Tseng ha iniziato a giocare intorno ai cinque anni quando suo padre Ed - che ha avuto la "maggiore influenza" su di lui, ha detto - l'ha portato per la prima volta su campi in terra battuta nella Cina Taipei. I suoi genitori possedevano un banco al mercato notturno Lehua di Taipei, dove vendevano un dolce tipico realizzato con frutta e zucchero. Spesso Tseng e suo fratello davano una mano, finché lui non ha cominciato a viaggiare per il tennis.

"All'inizio è stata dura, non conoscevo nessuno con cui giocare - ha detto -. Ho imparato a scuola, ma la Federazione mi ha aiutato a conoscere allenatori, a visitare accademie e club. Ho iniziato a viaggiare sempre di più".

A 13 anni ha vinto il torneo junior Le Petit As, poi ha cominciato ad allenarsi alla Mouratoglou Academy, dove è rimasto per quattro anni.
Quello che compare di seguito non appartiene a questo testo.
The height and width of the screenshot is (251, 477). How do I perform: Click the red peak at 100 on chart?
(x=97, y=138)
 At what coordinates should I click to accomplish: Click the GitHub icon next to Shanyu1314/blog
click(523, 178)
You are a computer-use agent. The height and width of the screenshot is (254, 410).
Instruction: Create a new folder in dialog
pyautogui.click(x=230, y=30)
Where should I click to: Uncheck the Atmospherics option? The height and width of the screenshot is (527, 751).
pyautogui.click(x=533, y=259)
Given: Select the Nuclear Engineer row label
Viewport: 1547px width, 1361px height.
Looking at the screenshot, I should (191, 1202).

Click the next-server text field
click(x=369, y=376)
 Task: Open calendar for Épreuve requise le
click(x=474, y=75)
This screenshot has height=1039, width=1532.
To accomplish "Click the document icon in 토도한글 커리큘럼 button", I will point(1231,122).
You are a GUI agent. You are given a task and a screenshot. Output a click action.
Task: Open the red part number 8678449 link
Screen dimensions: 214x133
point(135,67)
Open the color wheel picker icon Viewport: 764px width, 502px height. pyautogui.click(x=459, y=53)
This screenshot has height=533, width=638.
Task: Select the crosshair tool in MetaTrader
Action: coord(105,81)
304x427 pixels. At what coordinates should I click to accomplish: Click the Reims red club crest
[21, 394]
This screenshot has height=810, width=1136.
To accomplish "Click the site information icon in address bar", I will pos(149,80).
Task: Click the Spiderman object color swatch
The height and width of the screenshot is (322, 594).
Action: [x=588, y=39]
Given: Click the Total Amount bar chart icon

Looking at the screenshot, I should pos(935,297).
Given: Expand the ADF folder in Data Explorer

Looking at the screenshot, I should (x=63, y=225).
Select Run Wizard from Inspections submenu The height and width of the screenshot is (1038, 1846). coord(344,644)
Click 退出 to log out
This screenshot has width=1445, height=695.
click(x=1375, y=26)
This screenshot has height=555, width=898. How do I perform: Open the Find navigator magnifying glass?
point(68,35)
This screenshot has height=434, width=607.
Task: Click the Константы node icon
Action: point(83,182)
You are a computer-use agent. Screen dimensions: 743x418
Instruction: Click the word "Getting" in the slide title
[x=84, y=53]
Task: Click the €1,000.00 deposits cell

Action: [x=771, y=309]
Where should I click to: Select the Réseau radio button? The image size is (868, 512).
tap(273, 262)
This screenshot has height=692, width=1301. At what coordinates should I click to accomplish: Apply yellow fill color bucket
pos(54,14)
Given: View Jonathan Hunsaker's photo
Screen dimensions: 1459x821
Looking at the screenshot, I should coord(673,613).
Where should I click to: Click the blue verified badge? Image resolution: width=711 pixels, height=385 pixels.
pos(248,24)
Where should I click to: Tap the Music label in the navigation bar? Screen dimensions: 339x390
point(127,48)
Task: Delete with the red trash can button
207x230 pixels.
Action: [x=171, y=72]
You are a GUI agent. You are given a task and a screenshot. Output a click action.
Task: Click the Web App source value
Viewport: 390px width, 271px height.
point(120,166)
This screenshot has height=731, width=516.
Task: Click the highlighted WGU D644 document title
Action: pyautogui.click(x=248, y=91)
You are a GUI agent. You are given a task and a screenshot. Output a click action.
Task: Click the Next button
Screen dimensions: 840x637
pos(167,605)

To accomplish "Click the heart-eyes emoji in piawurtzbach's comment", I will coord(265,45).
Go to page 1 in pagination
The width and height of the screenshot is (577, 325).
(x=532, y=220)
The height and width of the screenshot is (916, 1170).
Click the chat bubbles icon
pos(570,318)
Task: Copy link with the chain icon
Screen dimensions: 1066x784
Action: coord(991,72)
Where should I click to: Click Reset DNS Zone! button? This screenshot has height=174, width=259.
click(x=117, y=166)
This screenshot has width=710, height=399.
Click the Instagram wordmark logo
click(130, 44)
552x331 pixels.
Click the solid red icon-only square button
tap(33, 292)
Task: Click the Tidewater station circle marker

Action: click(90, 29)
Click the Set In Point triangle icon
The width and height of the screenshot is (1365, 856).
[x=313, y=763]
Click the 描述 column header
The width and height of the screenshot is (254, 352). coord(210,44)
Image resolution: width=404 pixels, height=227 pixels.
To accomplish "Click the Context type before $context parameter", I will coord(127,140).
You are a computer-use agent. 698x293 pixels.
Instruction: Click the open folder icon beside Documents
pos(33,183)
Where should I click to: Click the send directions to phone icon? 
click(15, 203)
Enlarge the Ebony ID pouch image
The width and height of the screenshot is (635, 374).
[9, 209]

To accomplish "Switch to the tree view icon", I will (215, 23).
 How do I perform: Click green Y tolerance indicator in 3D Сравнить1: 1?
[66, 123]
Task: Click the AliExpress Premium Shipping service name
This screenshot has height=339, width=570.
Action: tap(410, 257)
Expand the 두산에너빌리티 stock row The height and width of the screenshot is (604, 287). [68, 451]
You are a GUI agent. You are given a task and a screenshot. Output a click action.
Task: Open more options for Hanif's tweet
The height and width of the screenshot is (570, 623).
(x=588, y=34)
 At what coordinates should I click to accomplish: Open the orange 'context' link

"Se vuoi giocare da professionista, devi uscire dalla nazione. Molti non possono permetterselo - ha detto Tseng -. Se i miei risultati miglioreranno e io salirò ancora in classifica, mio padre vuole creare un torneo a Taiwan per aiutare i nostri giovani giocatori. Vogliamo dare ai taiwanesi la possibilità di giocare in casa".

Ora Tseng è allenato da Benjamin Ebrahimzadeh, con cui ha lavorato alla Mouratoglou Academy. E' in campo a Parma dove insegue il suo terzo titolo Challenger della stagione, il quarto della sua giovane carriera.